Birx did explain that because of an increase in testing, more cases, including asymptomatic and presymptomatic cases, are being found in the community, rather than in hospitals.
“So, I don’t ever get discouraged that the case numbers are going up when you’re test positivity rate is going down. Really an extraordinary job you’re doing and I think you should be commended for that. We do have isolated counties, and I’m just gonna mention a couple of them,” she said.
Birx said that North Carolina’s Wake County and Mecklenburg County, where the Republican National Convention was scheduled to be held later this summer, were experiencing increased positivity.
‘Such panic is overblown’
And in the Wall Street Journal, Pence blamed the media for inciting “panic” regarding a second wave of coronavirus.
“In recent days, the media has taken to sounding the alarm bells over a ‘second wave’ of coronavirus infections. Such panic is overblown. Thanks to the leadership of President Trump and the courage and compassion of the American people, our public health system is far stronger than it was four months ago, and we are winning the fight against the invisible enemy,” Pence wrote, citing expanding testing, supply production and medical research.
Hundreds of Americans continue to die from coronavirus each day, and many public health experts, including the administration’s own experts, are predicting a second wave.
Institute for Health Metrics and Evaluation director Dr. Christopher Murray said “seasonality will be a very big driver of the second wave, we believe,” during a briefing last week outlining a death toll model that has since been increased.
“The increase in daily deaths really starts to gather more momentum from mid-September, onwards,” Murray said.
And Dr. Robert Redfield, the director of the US Centers for Disease Control and Prevention, warned of the importance of the flu vaccine in the context of a second wave earlier this month, telling a House Appropriations Committee hearing: “If a second wave of coronavirus hits when flu season is under way, it could really strain hospitals.”
Pence touts roughly 500,000 tests performed each day, and 23 million tests total, in the op-ed, though that is far short of what experts say is needed. He also claimed that the US is “well on our way to having a viable vaccine by the fall,” though Dr.
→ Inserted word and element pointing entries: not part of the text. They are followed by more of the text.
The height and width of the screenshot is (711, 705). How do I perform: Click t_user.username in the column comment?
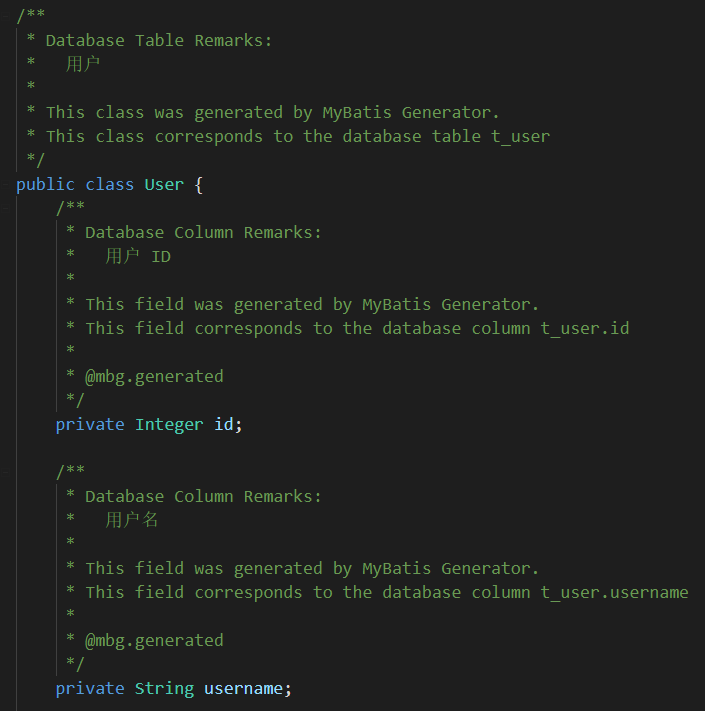click(x=614, y=592)
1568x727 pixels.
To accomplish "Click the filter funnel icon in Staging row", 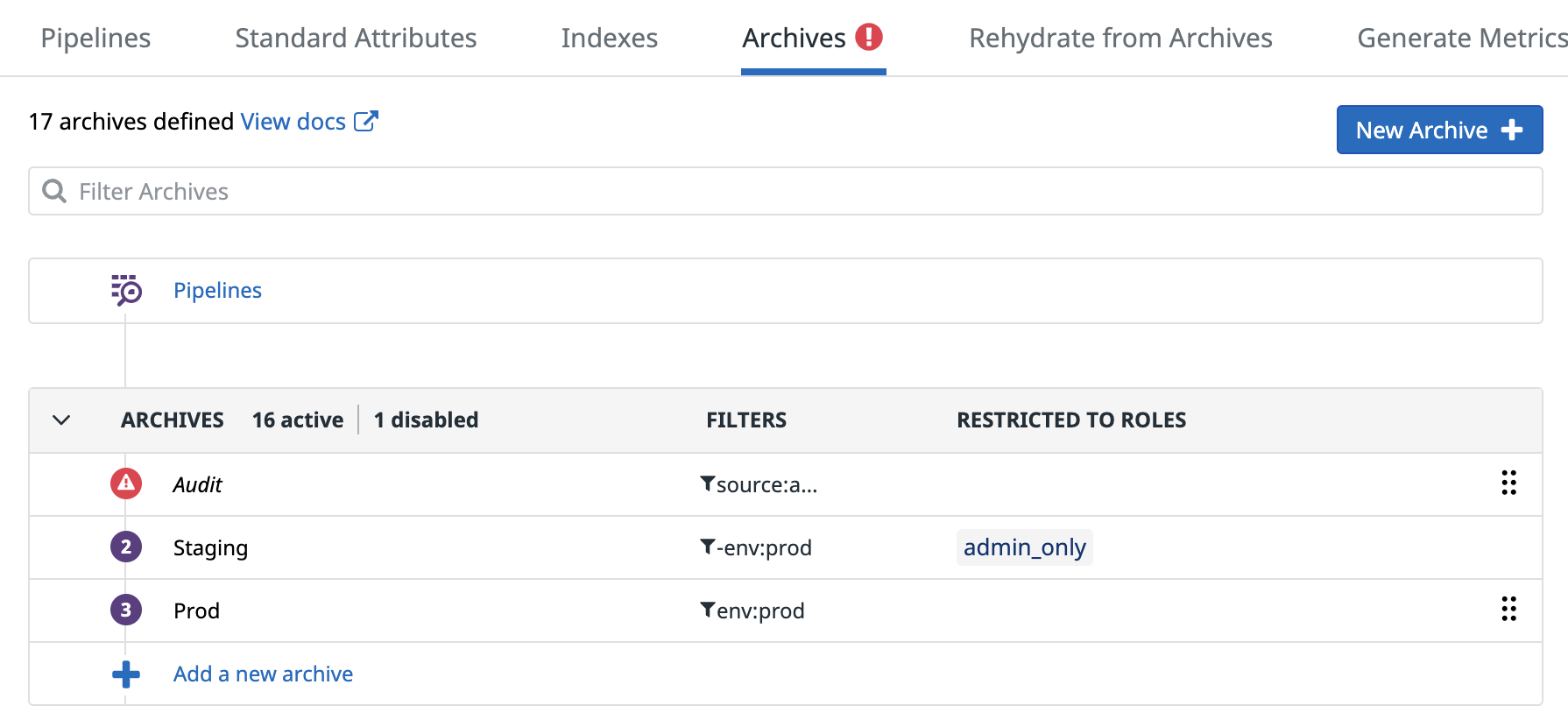I will [x=707, y=547].
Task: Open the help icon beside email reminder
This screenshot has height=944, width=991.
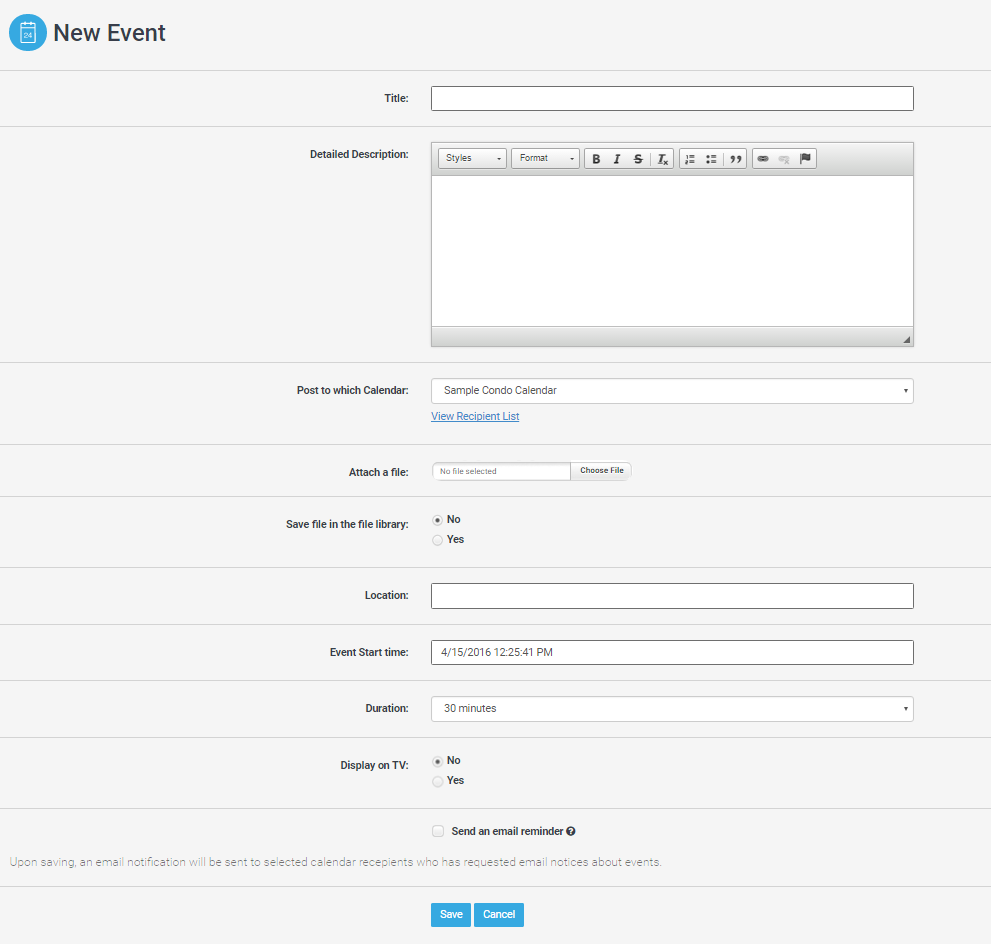Action: (571, 831)
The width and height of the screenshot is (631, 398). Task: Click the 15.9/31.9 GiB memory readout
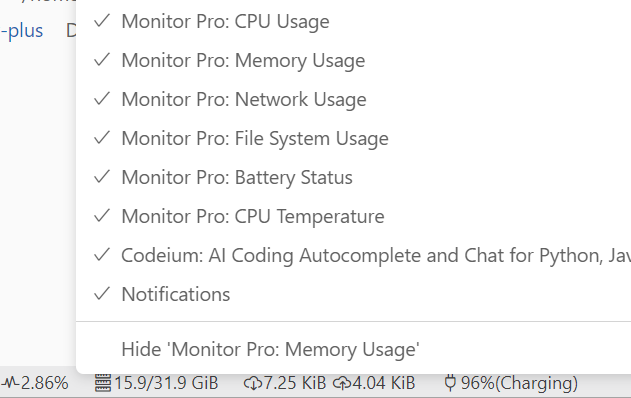coord(166,383)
Anthony Fauci has suggested that timeline is too soon.
During an interview with CNN’s Wolf Blitzer last week, Fauci expressed confidence that a trial will have accrued a large number of subjects and there will be an answer on whether it works “by the end of the year.”
But, he cautioned: “There is never a guarantee that a vaccine — and we have multiple candidates, it isn’t just one — that is going to be safe and effective.”
Yet Pence on Tuesday blamed the media, which has sought to provide information from those experts to the American people, for fear-mongering.
“The media has tried to scare the American people every step of the way, and these grim predictions of a second wave are no different,” Pence wrote.
It points to an administration that is taking political considerations ahead of public health.
Trump and Pence are set to hold a packed rally in Tulsa, Oklahoma, later this week, where social distancing will be unlikely and face masks will be optional.
“It really is time, Ainsley, for us to begin this campaign. The President wants to be out, he wants to be connecting to our supporters. Literally over a million people have signed up to try and obtain the opportunity to come and attend the rally,” Pence said during an appearance on Fox News Tuesday.
“The freedom of speech, the right to peacefully assemble is enshrined in the First Amendment of the Constitution and the President and I are very confident that we’re going to be able to restart these rallies to tell the story of what the president has done thorough these unprecedented times but also over the last three and a half years,” he continued.
CNN’s Maggie Fox and Jamie Gumbrecht contributed to this report.